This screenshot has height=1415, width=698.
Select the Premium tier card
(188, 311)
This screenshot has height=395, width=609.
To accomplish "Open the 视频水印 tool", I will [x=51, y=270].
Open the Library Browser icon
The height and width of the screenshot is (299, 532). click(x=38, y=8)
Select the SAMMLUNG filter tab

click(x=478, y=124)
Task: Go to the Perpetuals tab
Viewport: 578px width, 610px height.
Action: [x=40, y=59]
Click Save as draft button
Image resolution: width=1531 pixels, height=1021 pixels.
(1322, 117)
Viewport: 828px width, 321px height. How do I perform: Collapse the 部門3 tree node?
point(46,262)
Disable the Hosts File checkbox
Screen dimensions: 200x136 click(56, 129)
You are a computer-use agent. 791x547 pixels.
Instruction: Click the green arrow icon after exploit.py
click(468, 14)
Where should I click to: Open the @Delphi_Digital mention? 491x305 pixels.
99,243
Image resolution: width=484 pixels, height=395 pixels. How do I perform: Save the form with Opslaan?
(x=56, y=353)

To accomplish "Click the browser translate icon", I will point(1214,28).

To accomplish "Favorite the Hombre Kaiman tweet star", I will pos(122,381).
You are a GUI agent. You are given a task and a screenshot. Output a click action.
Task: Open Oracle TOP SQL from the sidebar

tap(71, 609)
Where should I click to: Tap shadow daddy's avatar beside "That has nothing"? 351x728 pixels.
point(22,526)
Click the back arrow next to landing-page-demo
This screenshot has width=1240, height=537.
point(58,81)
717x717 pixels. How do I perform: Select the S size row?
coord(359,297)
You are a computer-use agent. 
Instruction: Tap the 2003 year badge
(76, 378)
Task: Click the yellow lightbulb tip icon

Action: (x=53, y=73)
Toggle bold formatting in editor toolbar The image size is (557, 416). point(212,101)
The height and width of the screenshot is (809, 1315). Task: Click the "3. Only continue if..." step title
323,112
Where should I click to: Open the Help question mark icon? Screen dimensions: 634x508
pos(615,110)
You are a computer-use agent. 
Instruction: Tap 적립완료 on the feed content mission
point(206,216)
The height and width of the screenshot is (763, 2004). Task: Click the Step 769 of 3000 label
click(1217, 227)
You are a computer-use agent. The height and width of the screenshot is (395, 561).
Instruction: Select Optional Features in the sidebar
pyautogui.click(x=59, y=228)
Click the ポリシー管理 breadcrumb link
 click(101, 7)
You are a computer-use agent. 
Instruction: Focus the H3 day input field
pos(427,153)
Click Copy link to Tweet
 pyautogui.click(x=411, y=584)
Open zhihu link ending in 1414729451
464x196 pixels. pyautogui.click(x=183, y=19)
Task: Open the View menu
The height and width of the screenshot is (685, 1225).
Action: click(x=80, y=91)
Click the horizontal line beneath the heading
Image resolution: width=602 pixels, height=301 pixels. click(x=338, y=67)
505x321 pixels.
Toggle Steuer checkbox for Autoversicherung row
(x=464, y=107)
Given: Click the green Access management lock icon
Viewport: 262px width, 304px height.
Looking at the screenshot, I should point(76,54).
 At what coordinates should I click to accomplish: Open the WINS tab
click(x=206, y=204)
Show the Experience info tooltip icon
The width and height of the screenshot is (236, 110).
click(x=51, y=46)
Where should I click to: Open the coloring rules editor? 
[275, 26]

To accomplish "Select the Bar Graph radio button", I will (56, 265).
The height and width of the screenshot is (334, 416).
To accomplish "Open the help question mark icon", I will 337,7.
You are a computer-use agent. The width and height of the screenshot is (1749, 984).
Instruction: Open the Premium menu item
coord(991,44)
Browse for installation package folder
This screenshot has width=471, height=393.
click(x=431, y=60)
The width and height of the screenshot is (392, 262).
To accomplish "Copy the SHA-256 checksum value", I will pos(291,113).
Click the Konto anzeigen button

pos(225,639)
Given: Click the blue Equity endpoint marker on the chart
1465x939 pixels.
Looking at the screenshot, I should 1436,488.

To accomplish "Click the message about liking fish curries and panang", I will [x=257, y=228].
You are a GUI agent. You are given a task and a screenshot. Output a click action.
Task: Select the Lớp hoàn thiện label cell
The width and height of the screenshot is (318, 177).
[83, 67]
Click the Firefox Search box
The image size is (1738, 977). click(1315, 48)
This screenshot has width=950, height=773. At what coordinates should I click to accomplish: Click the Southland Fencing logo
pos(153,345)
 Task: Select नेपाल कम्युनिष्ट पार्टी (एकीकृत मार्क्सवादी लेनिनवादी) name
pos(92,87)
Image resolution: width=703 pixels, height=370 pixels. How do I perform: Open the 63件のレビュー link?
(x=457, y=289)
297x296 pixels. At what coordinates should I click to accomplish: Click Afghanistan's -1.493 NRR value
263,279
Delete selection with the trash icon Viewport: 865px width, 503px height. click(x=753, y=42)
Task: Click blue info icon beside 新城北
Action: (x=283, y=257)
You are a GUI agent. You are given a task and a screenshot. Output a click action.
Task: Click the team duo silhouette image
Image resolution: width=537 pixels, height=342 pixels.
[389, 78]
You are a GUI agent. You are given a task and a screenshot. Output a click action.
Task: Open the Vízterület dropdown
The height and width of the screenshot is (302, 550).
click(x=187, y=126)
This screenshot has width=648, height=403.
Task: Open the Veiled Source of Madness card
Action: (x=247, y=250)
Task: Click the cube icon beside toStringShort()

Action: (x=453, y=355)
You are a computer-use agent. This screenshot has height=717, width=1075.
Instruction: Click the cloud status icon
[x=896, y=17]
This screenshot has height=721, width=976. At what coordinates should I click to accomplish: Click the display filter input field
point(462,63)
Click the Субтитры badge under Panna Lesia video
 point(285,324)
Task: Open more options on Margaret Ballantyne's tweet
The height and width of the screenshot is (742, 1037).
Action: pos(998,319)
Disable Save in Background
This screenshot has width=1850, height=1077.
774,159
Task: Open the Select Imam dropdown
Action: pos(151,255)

━━━━━━━━━━━━━━━━━━━━

● WHAT YOU HAVE TO DO
Swap each "Instruction" in the data above for "Command" and write out all of the lines again with everything else left unchanged.

● SOLUTION FOR THIS PROBLEM
This screenshot has height=1415, width=698.
Select the Premium tier card
(188, 311)
This screenshot has height=395, width=609.
To accomplish "Open the 视频水印 tool", I will [x=51, y=270].
Open the Library Browser icon
The height and width of the screenshot is (299, 532). click(x=38, y=8)
Select the SAMMLUNG filter tab

click(x=478, y=124)
Task: Go to the Perpetuals tab
Viewport: 578px width, 610px height.
Action: [x=40, y=59]
Click Save as draft button
Image resolution: width=1531 pixels, height=1021 pixels.
(1322, 117)
Viewport: 828px width, 321px height. How do I perform: Collapse the 部門3 tree node?
point(46,262)
Disable the Hosts File checkbox
Screen dimensions: 200x136 click(56, 129)
You are a computer-use agent. 791x547 pixels.
Command: Click the green arrow icon after exploit.py
click(468, 14)
Where should I click to: Open the @Delphi_Digital mention? 491x305 pixels.
99,243
Image resolution: width=484 pixels, height=395 pixels. How do I perform: Save the form with Opslaan?
(x=56, y=353)

To accomplish "Click the browser translate icon", I will point(1214,28).

To accomplish "Favorite the Hombre Kaiman tweet star", I will pos(122,381).
You are a GUI agent. You are given a task and a screenshot. Output a click action.
Task: Open Oracle TOP SQL from the sidebar

tap(71, 609)
Where should I click to: Tap shadow daddy's avatar beside "That has nothing"? 351x728 pixels.
point(22,526)
Click the back arrow next to landing-page-demo
This screenshot has width=1240, height=537.
point(58,81)
717x717 pixels. How do I perform: Select the S size row?
coord(359,297)
You are a computer-use agent. 
Command: Tap the 2003 year badge
(76, 378)
Task: Click the yellow lightbulb tip icon

Action: (x=53, y=73)
Toggle bold formatting in editor toolbar The image size is (557, 416). point(212,101)
The height and width of the screenshot is (809, 1315). Task: Click the "3. Only continue if..." step title
323,112
Where should I click to: Open the Help question mark icon? Screen dimensions: 634x508
pos(615,110)
You are a computer-use agent. 
Command: Tap 적립완료 on the feed content mission
point(206,216)
The height and width of the screenshot is (763, 2004). Task: Click the Step 769 of 3000 label
click(1217, 227)
You are a computer-use agent. The height and width of the screenshot is (395, 561).
Command: Select Optional Features in the sidebar
pyautogui.click(x=59, y=228)
Click the ポリシー管理 breadcrumb link
 click(101, 7)
You are a computer-use agent. 
Command: Focus the H3 day input field
pos(427,153)
Click Copy link to Tweet
 pyautogui.click(x=411, y=584)
Open zhihu link ending in 1414729451
464x196 pixels. pyautogui.click(x=183, y=19)
Task: Open the View menu
The height and width of the screenshot is (685, 1225).
Action: click(x=80, y=91)
Click the horizontal line beneath the heading
Image resolution: width=602 pixels, height=301 pixels. click(x=338, y=67)
505x321 pixels.
Toggle Steuer checkbox for Autoversicherung row
(x=464, y=107)
Given: Click the green Access management lock icon
Viewport: 262px width, 304px height.
Looking at the screenshot, I should point(76,54).
 At what coordinates should I click to accomplish: Open the WINS tab
click(x=206, y=204)
Show the Experience info tooltip icon
The width and height of the screenshot is (236, 110).
click(x=51, y=46)
Where should I click to: Open the coloring rules editor? 
[275, 26]

To accomplish "Select the Bar Graph radio button", I will (56, 265).
The height and width of the screenshot is (334, 416).
To accomplish "Open the help question mark icon", I will 337,7.
You are a computer-use agent. The width and height of the screenshot is (1749, 984).
Command: Open the Premium menu item
coord(991,44)
Browse for installation package folder
This screenshot has width=471, height=393.
click(x=431, y=60)
The width and height of the screenshot is (392, 262).
To accomplish "Copy the SHA-256 checksum value", I will pos(291,113).
Click the Konto anzeigen button

pos(225,639)
Given: Click the blue Equity endpoint marker on the chart
1465x939 pixels.
Looking at the screenshot, I should 1436,488.

To accomplish "Click the message about liking fish curries and panang", I will [x=257, y=228].
You are a GUI agent. You are given a task and a screenshot. Output a click action.
Task: Select the Lớp hoàn thiện label cell
The width and height of the screenshot is (318, 177).
[83, 67]
Click the Firefox Search box
The image size is (1738, 977). click(1315, 48)
This screenshot has width=950, height=773. At what coordinates should I click to accomplish: Click the Southland Fencing logo
pos(153,345)
 Task: Select नेपाल कम्युनिष्ट पार्टी (एकीकृत मार्क्सवादी लेनिनवादी) name
pos(92,87)
Image resolution: width=703 pixels, height=370 pixels. How do I perform: Open the 63件のレビュー link?
(x=457, y=289)
297x296 pixels. At what coordinates should I click to accomplish: Click Afghanistan's -1.493 NRR value
263,279
Delete selection with the trash icon Viewport: 865px width, 503px height. click(x=753, y=42)
Task: Click blue info icon beside 新城北
Action: (x=283, y=257)
You are a GUI agent. You are given a task and a screenshot. Output a click action.
Task: Click the team duo silhouette image
Image resolution: width=537 pixels, height=342 pixels.
[389, 78]
You are a GUI agent. You are given a task and a screenshot. Output a click action.
Task: Open the Vízterület dropdown
The height and width of the screenshot is (302, 550).
click(x=187, y=126)
This screenshot has width=648, height=403.
Task: Open the Veiled Source of Madness card
Action: (x=247, y=250)
Task: Click the cube icon beside toStringShort()

Action: (x=453, y=355)
You are a computer-use agent. This screenshot has height=717, width=1075.
Command: Click the cloud status icon
[x=896, y=17]
This screenshot has height=721, width=976. At what coordinates should I click to accomplish: Click the display filter input field
point(462,63)
Click the Субтитры badge under Panna Lesia video
 point(285,324)
Task: Open more options on Margaret Ballantyne's tweet
The height and width of the screenshot is (742, 1037).
Action: pos(998,319)
Disable Save in Background
This screenshot has width=1850, height=1077.
774,159
Task: Open the Select Imam dropdown
Action: pos(151,255)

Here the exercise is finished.